[Date Prev][Date Next] [Thread Prev][Thread Next] [Date Index] [Thread Index]

Re: dpkg musings

On Mon, 1 Mar 2004, Wichert Akkerman wrote:

> Here is a dump of thoughts about dpkg as a basis for the open source
> world conference in Malage recently.
> Dpkg has been stagnating for a while now, which is a bad thing. There are a
> few things that I would like to have done by the end of this year:
> * logging support
> * beter conffile handling
> * forcing all metadata to be valid utf-8 and doing the proper conversions
>   when displaying it
> * have a prototype for a new dpkg-dev based on dpatch2

You mean dpkg-source, not dpkg-dev here.

And if dpatch2 is anything like dpatch, then yick.

> Along with that I would also like to
> take dpkg a bit more out of Debian: right now in my opinion there is too
> much focus on doing things specifically for Debian instead of more
> generally.

Yes, we've both agreed this for a long time.  debian-policy is for debian, but
not dpkg.  dpkg needs to support much more than policy allows.

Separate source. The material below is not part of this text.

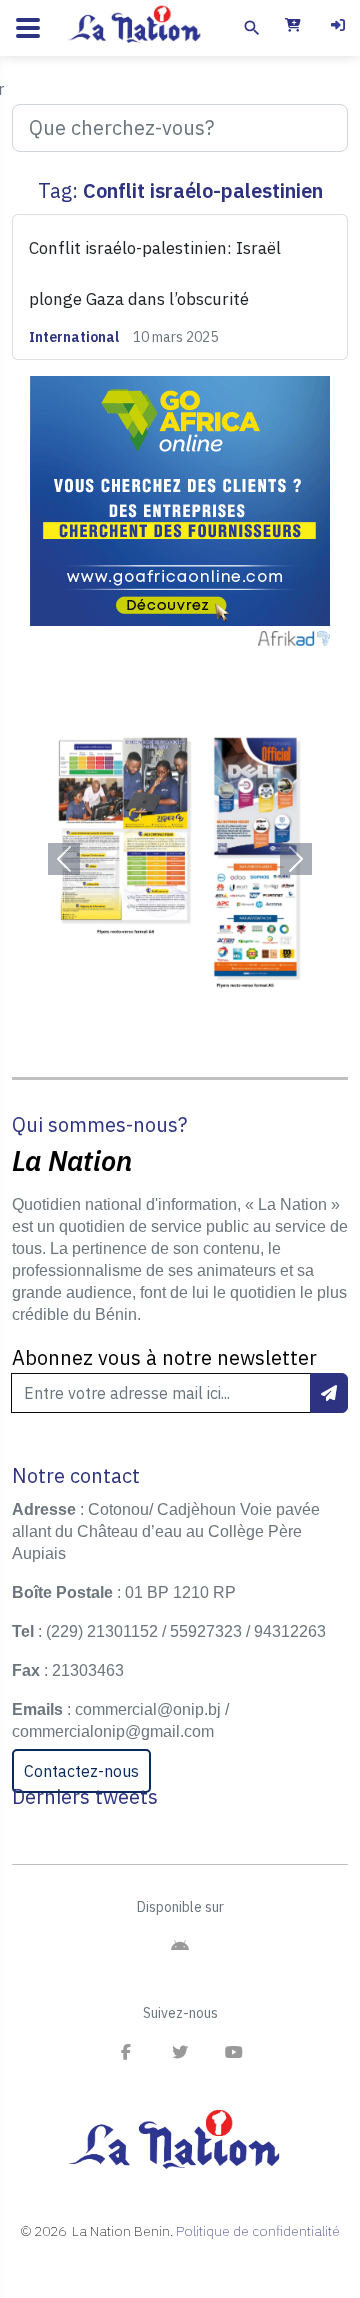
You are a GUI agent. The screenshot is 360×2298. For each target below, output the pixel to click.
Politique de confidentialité (258, 2231)
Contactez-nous (81, 1771)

> Adam and I have also been thinking about the coding style used in dpkg. At
> this moment it is what we sometimes call Ian-C: high code density (two-space
> indents for example), little comments. It's still better than Ian-perl but
> not ideal to work with. We'll definitely want to reindent everything,
> but we are also thinking of a more drastic step and start adding C++
> infrastructure. Since C and C++ mix very well that should be easy to do.
> So expected coding style changes are:
> * allow C++ in the dpkg codebase

This is not for the styling that c++ has, but for the actual features c++
gives us.  Exceptions, and objects, etc.

> * reindent code to use normal tab-indents and a few other changes (we
> * already decided on specific indent-settings, I need to dig those up again)

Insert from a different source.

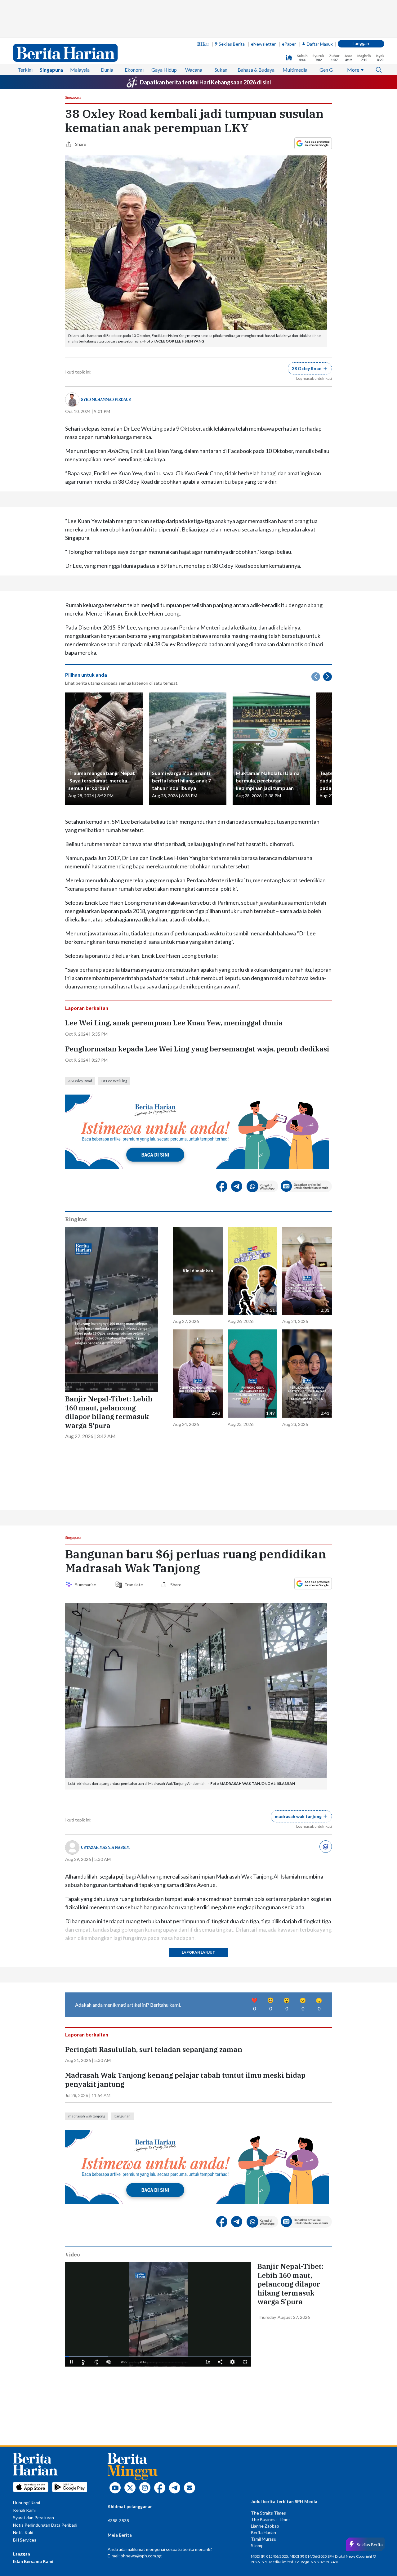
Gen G (326, 70)
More (353, 70)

I've got these handy, in an indent.pro file.  However, indent fucks up block
comments, and comment blocks that exist to the right of code.

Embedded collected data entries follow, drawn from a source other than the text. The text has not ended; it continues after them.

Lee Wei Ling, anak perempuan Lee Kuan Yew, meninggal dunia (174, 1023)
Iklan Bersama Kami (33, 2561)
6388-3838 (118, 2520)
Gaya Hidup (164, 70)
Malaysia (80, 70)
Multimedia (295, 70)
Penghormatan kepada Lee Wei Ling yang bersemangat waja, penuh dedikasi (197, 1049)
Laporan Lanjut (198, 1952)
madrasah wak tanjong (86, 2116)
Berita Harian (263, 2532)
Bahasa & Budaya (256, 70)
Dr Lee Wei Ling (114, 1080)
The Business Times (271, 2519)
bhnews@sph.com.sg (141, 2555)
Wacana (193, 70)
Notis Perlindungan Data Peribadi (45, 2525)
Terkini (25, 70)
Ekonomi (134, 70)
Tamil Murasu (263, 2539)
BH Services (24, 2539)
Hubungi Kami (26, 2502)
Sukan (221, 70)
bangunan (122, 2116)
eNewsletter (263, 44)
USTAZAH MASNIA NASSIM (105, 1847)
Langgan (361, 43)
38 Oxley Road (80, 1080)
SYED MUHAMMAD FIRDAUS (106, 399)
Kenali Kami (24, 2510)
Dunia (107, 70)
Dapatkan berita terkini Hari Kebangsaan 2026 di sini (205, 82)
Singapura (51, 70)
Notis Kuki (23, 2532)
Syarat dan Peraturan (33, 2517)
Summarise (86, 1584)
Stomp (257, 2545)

> * forcing all metadata to be valid utf-8 and doing the proper conversions
>   when displaying it
>   should be simple enough. Requires some perl hacking since dpkg-dev is
>   currently written in perl and I have no real desire to figure out
>   how perl does codecs.

perl 5.8 makes this simple.  Use streams, and attach filters.

> * have a prototype for a new dpkg-dev
>   dpkg-dev as it is now has several problems:
>   - lousy design
>   - written in Ian-perl
>   - does not support multiple patches or multiple sources

You mean dpkg-source, not dpkg-dev.

>   I started on a rewrite in python a while ago but learned enough python
>   since than to realize that it should be redone again. A large part of
>   this is writing basic bits: code to take a package apart, parse
>   metadata, etc. This can eventually be tied in with adding interpreter
>   support in the main dpkg codebase; until than we can use a python
>   implementation. I have validating parsers for this which work fine
>   except for the fact they are really slow. So we'll want to validate
>   data on input and not completely verify everything when parsing.

I really don't want to use python for dpkg-dev.  Makes porting to new arches
more difficult.

>   multiple-patch & source support is becoming essential, as witnessed by
>   the rise of tools like dbs and dpatch. I would like to have a simple
>   system that does as little as possible based on these criteria:
>   - no support for architecture-specific patches. Patches should be clean
>     and work for everything so they can easily be merged upstream as well.
>   - when (un)packing we have to support:
>     + unpacking a source (tar.gz/tar.bz2/tar) in a specified location
>       (possibly in a subtree of another source)


>     + apply patches, possible reversed, possibly with a specified number
>       of patch components stripped
>     + unpacking has to be guaranteed safe, so never call scripts inside
>       a source when unpacking. This is essential if you want to audit
>       a source since you can't trust what is in it.
>     + since we can now have an arbitrary number of files for a package
>       we can longer distribute it as seperate .orig.tar.gz, .diff.gz and
>       .dsc but we will have to put it in real package format. This
>       should be either files in a ar archive like the deb format, or
>       (my preference) a tar file.

renaming/moving/copying/touching dirs/files.

We need to support spaces and newlines in files as well.

patch-dependencies, which would be used for ordering.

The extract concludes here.